San Fernando Valley cinema pegged for big-box makeover

Home Depot wants to turn Regency Theaters into 136K sf store

Los Angeles /
Mar.March 25, 2022 08:30 AM
Home Depot's Craig Menear with 16830 W. Devonshire Street (Home Depot, Google Maps, Planning.lacity, iStock)
Home Depot’s Craig Menear with 16830 W. Devonshire Street (Home Depot, Google Maps, Planning.lacity, iStock)

A movie theater in the San Fernando Valley is getting the full Home Depot treatment.

Home Depot, the Atlanta-based home improvement retailer, has filed plans to turn a Regency Theaters in Granada Hills into one of its big-box stores, according to L.A. city planning documents.

The company is planning to demolish the existing theater at 16830 Devonshire Street and build a 136,000-square-foot store on the site.

Home Depot, through a limited liability company called Pasadena Tech Properties, bought the site for $37 million in October, property records show. Alan Fox, the head of San Fernando Valley-based ACF Property Management, sold the property.

Regency Theaters has been operating for more than 25 years and has locations across California, Arizona and Hawaii. The Granada Hills location is still open and operating, as of March 24.

The new Home Depot will be 108,560 square feet, plus a 28,415-square-foot garden center and 366 parking spaces and bike parking.

Unlike movie theaters, which suffered from pandemic-related closures, Home Depot saw a sales surge during the pandemic, as people at home looked to do-it-yourself projects and contractors saw an uptick in renovations.

The big-box retailer’s sales in the fourth quarter of 2021 reached $35.7 billion — a 10.7 percent increase year-on-year.
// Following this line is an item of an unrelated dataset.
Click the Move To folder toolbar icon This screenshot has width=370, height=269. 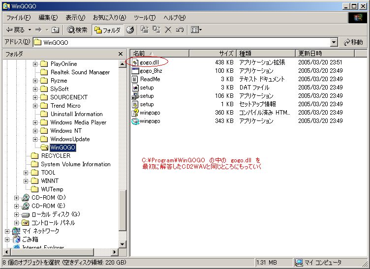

For the whole year, sales increased 14.4 percent compared with 2020, reaching $151.2 billion.

Home Depot opened seven new stores in 2021, the company disclosed on an earnings call last month. Often, the company leases its properties, and is an attractive tenant for retail property owners.

A Home Depot in Orange County sold for $53 million last year, marking the largest retail deal in the county. New York-based Maxim Properties sold the 225,000-square-foot store to an affiliate of San Diego-based investor Sunbelt Investment Holdings.